** Problem statement **
Quote all of the data that follows exactly as written, skipping the images.

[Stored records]

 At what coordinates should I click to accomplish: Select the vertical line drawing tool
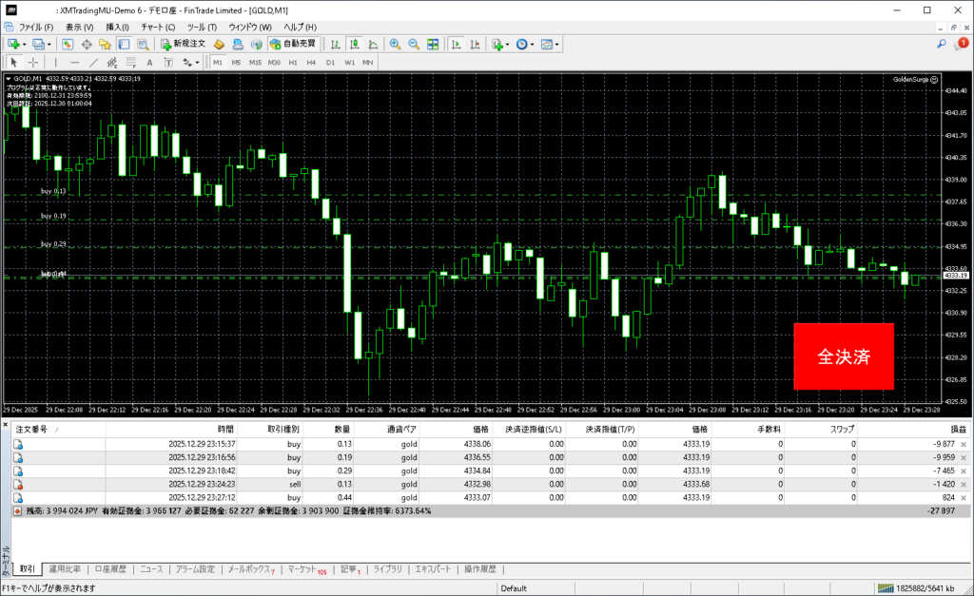pyautogui.click(x=54, y=62)
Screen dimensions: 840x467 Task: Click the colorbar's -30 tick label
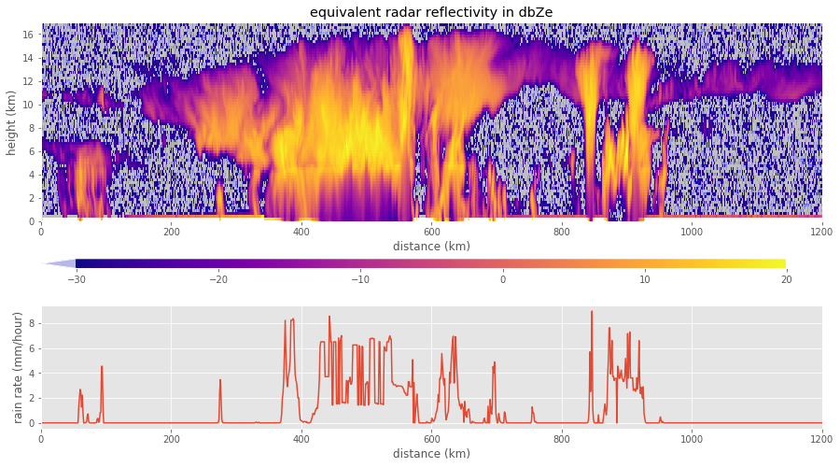(x=76, y=278)
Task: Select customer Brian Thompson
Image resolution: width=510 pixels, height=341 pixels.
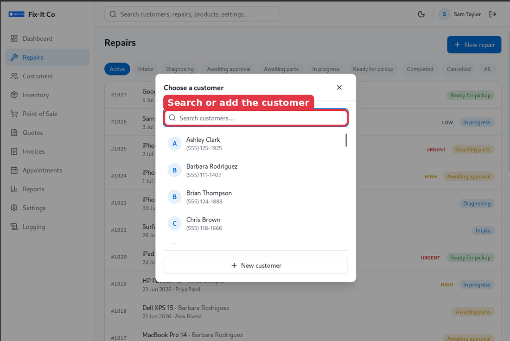Action: pyautogui.click(x=255, y=196)
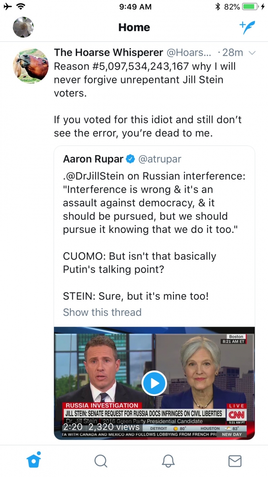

** Solution to the problem **
 At what coordinates should I click to accomplish: Select the vertical line drawing tool
pyautogui.click(x=54, y=62)
Screen dimensions: 840x467 Task: Click the colorbar's -30 tick label
(x=76, y=278)
Task: Select customer Brian Thompson
Image resolution: width=510 pixels, height=341 pixels.
Action: pyautogui.click(x=255, y=196)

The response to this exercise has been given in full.